Question

open source webserver for multi-omics data store and descriptional visualization

0

Entering edit mode

15 months ago

Zhilong Jia ★ 2.2k

Any open-source web server (or framework) for multi-omics and sample metadata management and descriptional visualisation is available?

This kind of webserver can be used to store the raw data of multi-omics (such as genomics, transcriptomics, proteomics, metabolomics, microbiome, epigenome), key omics files (e.g. path to files), such as vcf, matrix of expression. Meanwhile, a descriptional visualisation of those matrix data will be better. Thank you.

webserver multi-omics open-source • 651 views

ADD COMMENT • link updated 14 months ago by Matthias Zepper 4.5k • written 15 months ago by Zhilong Jia ★ 2.2k

score 1 · Answer 1 · 2023-01-04

Gen3 is probably the closest to what you were thinking of. Self-hosting is possible, but you will probably need full-time engineer(s) in your organization to set up and maintain the system.

As soon as the amount of your data reaches a level where the benefits of having such a system outweighs the effort of setting one up, customizing and maintaining it unfortunately warrants full-time engineers. Here, a LinkedIn engineer nicely elaborates on the challenges of building and maintaining such a system. Many large companies have worked on internal tooling to make datasets discoverable across the whole organization by gathering all metadata into a central data catalogue, and basically all ended up building their own custom systems to meet their demands. Thus, there is no shortage of open-source systems you could customize to manage your metadata, but none will work out of the box and still require substantial work on your side:

Amundsen
Datahub
iRods
Marquez
Many more...just search for "data catalogue" or "data platform"

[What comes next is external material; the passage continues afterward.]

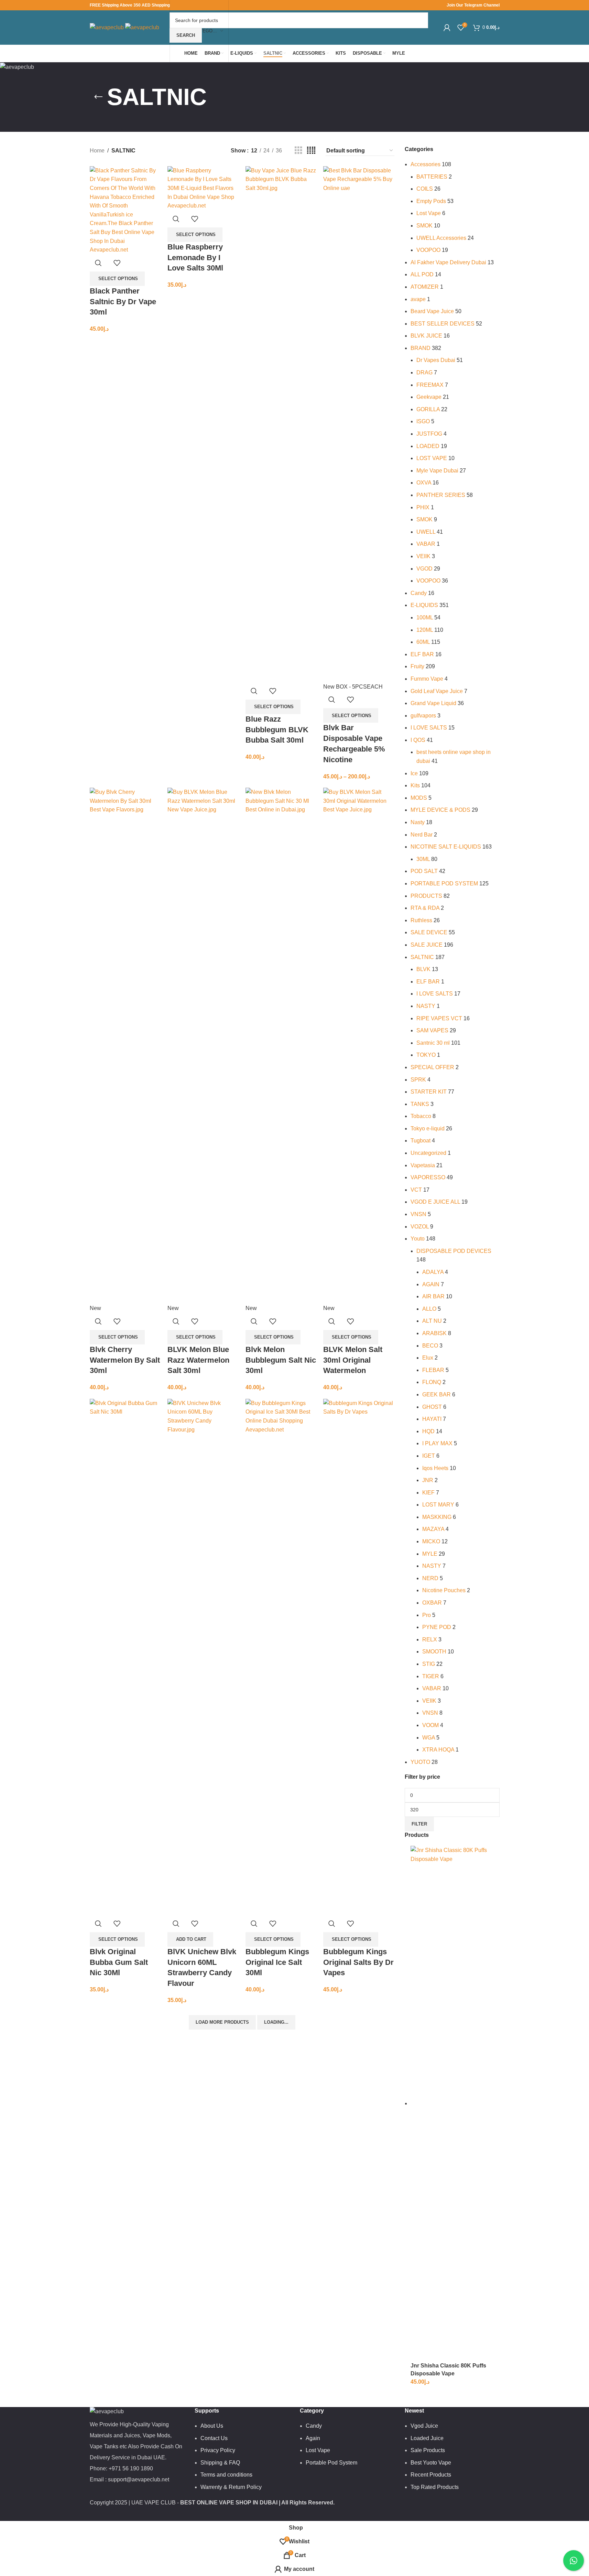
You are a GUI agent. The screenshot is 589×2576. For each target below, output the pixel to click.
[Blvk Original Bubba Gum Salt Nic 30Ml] (125, 1656)
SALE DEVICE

There are also some other efforts to build data platforms with a biology/genomics focus, but as far as I know the Elixir Data Catalogue, the European Genomic Data Infrastructure (GDI) and the German Human Genome-Phenome Archive are all work in progress.

For raw data storage, you could also take a look at Hail, but maybe a simple object store with a mantis index is already sufficient for your needs. If you need to serve bioinformatic file formats via a network, various implementations of the htsget protocol (e.g. in Rust) are available. For data versioning, Restic respectively it's reimplementation Rustic could be a relatively straightforward solution that also works without much overhead on the level of single workgroups.